Centers for Medicare & Medicaid Services administrator Chiquita Brooks-LaSure called Oregon’s new initiatives “groundbreaking.”

“For the first time ever, children with Medicaid coverage in Oregon will be able to keep their coverage until the age of 6 — ensuring they can get the care they need during their formative years,” Brooks-LaSure said. “The OHP will address many of the complex challenges facing many of Oregon’s underserved residents, including individuals experiencing major life transitions such as children aging out of foster care, youth with complex medical needs approaching adulthood, individuals experiencing homelessness, and adults transitioning to dual Medicaid-Medicare enrollment.”

Network of Needs

Expressing support for the new Medicaid initiatives, many leaders described the approach as “holistic.”

“Health care does not occur in a vacuum.

"It’s clear that we must look beyond a traditional, siloed approach to truly meet the needs of people, particularly those experiencing complex challenges,” Gov.
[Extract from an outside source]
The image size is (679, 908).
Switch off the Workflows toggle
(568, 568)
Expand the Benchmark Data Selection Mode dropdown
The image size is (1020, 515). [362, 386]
Kate Brown said. “With the approval of our Medicaid waiver, we will be taking an innovative, holistic approach to closing equity gaps by addressing health-related social needs––such as housing, nutrition, and support for extreme climate events.”

The expansion largely operates on two principles: that minimizing re-enrollment requirements for Medicaid will lead to continuous coverage and improved health outcomes, and the importance of providing resources that are medically necessary but not traditionally considered medical in nature.

For one, the OHP will further codify that extreme weather is a serious health risk. Under the new initiative, some recipients will be eligible to receive air conditioners, heaters, humidifiers, air filtration devices, generators and refrigeration units, ventilation system repairs, mold treatment and pest control.

“These are existing resources that we are fully optimizing and leveling up on behalf of the people of Oregon,” Bell said. “So we’re talking home modifications to make the home as safe and accessible for people, particularly if they’re going through different transitions of care. We want to make sure that people will not only have access to housing, but the housing that they’re in is safe, that it meets their own individual life’s needs.”

She added, “What’s in front of us here is not only transformative on an abstract, broader level in terms of what’s proposed, but the actual contents of it. So we’re talking about over $1 billion in new federal aid, which not only expands health care coverage, particularly continuous coverage for kids under 6, but we’re also talking about a specific course of action, of which people experiencing homelessness are specifically called out and able to receive a new broad suite of services – rental assistance, temporary housing, home modifications.”

Setting an Example

Rent assistance and temporary housing will not automatically be available for all Medicaid recipients, but will prioritize those transitioning out of homelessness, transitioning out of the foster system or transitioning out of a correctional facility.

Bell explained the new Medicaid has services specifically tailored for those experiencing or at risk of experiencing homelessness.

“Can you imagine if you are discharged from a particular setting and you have limited to no housing support?

"What are the options?

"And the reality is, in order to change the health trajectory of our BIPOC community, our LGBTQIA+ community, our tribal community, our system has to work differently. Not just aspirationally, but operationally as well.”

The new OHP plan has another advantage, Bell said: It is replicable.

“I think as we chart this new pathway, we’ll certainly be in conversation with our partners across the nation to really talk about what we’re finding and learning from this, but the stakes are as high as they’ve ever been and it warrants us to do things differently (by) centering the people that are closest to some of the pain, that are close to some of the heartache, and to do some things differently in a major way in service to them.”

She added, "This is also about working beyond the limitations of what we think government can do.”